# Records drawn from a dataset
-.-.-

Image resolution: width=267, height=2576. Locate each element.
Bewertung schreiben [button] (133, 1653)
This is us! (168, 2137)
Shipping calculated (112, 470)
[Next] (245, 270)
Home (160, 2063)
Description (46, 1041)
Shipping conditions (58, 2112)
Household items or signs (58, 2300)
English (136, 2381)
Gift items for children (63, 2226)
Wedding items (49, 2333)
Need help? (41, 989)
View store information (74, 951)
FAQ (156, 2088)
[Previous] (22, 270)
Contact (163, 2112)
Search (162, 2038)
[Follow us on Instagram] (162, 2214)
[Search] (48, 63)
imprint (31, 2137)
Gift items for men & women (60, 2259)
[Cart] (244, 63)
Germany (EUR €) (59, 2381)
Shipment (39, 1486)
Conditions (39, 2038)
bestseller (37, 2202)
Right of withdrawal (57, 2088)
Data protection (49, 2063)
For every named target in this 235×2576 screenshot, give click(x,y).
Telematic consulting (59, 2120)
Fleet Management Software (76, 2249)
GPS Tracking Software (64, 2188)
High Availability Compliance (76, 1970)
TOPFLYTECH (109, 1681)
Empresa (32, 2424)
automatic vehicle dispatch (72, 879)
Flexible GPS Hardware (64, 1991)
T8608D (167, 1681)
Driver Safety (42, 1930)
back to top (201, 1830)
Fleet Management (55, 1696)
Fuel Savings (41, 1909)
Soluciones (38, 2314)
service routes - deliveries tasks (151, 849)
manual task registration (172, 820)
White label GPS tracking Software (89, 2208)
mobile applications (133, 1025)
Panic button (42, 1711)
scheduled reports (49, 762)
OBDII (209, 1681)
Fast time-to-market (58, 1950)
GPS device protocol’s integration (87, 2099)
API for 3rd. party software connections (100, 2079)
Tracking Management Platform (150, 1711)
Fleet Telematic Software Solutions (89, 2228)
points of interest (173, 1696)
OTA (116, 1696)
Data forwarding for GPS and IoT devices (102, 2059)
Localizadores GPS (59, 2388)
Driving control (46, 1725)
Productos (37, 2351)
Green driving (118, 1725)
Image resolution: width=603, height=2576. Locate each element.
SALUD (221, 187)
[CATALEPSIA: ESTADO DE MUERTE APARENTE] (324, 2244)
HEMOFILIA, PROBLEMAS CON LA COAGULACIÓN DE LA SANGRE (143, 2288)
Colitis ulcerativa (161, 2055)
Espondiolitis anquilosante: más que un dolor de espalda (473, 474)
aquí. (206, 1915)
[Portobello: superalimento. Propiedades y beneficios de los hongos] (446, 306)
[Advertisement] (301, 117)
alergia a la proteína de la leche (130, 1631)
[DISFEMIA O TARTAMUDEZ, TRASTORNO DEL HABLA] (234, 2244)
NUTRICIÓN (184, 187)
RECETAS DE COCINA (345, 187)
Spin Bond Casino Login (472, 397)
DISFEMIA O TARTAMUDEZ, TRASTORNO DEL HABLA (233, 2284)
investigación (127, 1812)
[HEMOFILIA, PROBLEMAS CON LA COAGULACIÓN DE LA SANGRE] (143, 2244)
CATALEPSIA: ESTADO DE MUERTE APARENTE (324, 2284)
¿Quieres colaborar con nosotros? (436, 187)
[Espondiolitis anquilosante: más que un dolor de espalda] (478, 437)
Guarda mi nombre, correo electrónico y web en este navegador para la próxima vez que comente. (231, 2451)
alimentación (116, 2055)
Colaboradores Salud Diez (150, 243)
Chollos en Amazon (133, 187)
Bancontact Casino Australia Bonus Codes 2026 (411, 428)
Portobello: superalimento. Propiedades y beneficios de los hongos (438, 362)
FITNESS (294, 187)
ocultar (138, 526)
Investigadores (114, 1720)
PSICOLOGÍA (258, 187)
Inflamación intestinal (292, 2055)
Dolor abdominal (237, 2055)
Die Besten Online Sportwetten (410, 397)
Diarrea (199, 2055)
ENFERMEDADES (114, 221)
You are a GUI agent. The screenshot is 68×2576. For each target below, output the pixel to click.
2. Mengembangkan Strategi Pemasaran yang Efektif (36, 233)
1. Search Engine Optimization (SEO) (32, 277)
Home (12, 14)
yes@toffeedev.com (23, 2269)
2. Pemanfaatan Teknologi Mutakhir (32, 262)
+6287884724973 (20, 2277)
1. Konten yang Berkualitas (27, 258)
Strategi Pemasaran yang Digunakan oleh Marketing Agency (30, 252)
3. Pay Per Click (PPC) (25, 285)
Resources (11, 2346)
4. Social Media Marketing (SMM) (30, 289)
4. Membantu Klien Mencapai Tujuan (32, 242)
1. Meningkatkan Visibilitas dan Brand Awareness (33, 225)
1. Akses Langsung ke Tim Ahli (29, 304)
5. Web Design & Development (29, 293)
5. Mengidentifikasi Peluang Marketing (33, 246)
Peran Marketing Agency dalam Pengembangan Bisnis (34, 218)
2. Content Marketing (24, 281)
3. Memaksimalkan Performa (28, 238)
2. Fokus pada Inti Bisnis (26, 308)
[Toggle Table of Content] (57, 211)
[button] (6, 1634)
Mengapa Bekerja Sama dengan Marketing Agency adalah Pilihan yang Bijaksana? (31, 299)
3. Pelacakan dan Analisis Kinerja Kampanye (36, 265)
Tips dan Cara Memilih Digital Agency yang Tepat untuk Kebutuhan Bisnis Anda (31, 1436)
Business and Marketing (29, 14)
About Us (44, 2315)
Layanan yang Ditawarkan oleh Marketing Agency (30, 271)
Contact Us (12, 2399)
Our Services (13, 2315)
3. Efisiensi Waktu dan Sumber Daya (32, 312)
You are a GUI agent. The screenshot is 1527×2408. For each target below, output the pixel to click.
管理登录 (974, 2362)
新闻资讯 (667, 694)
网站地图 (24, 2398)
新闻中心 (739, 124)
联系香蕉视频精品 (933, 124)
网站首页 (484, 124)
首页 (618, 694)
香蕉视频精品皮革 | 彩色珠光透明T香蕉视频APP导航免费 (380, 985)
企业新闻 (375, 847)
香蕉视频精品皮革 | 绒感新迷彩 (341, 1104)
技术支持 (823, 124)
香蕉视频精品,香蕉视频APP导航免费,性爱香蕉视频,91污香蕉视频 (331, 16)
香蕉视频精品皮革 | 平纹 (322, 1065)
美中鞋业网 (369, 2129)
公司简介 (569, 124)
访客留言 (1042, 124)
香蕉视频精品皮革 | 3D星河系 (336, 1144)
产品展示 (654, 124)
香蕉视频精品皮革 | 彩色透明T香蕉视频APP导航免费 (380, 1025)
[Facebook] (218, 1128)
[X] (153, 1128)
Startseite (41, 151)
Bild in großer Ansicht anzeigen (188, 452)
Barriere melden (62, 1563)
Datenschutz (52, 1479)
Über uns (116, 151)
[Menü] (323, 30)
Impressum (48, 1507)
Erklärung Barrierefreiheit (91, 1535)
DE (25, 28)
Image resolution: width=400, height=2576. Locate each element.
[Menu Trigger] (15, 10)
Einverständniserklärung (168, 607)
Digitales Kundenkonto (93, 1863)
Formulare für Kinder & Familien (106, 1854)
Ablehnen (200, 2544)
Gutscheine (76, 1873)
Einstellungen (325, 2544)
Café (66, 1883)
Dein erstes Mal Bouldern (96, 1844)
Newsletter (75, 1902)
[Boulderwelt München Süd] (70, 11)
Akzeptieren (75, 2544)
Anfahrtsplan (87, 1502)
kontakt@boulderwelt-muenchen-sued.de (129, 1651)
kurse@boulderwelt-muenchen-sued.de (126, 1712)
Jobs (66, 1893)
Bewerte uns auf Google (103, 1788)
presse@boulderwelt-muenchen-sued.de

-.-.-

# EXERCISE PROMPT
For each line in the records that holds "MUERTE", show that line as it stands.

# REPLY
[CATALEPSIA: ESTADO DE MUERTE APARENTE] (324, 2244)
CATALEPSIA: ESTADO DE MUERTE APARENTE (324, 2284)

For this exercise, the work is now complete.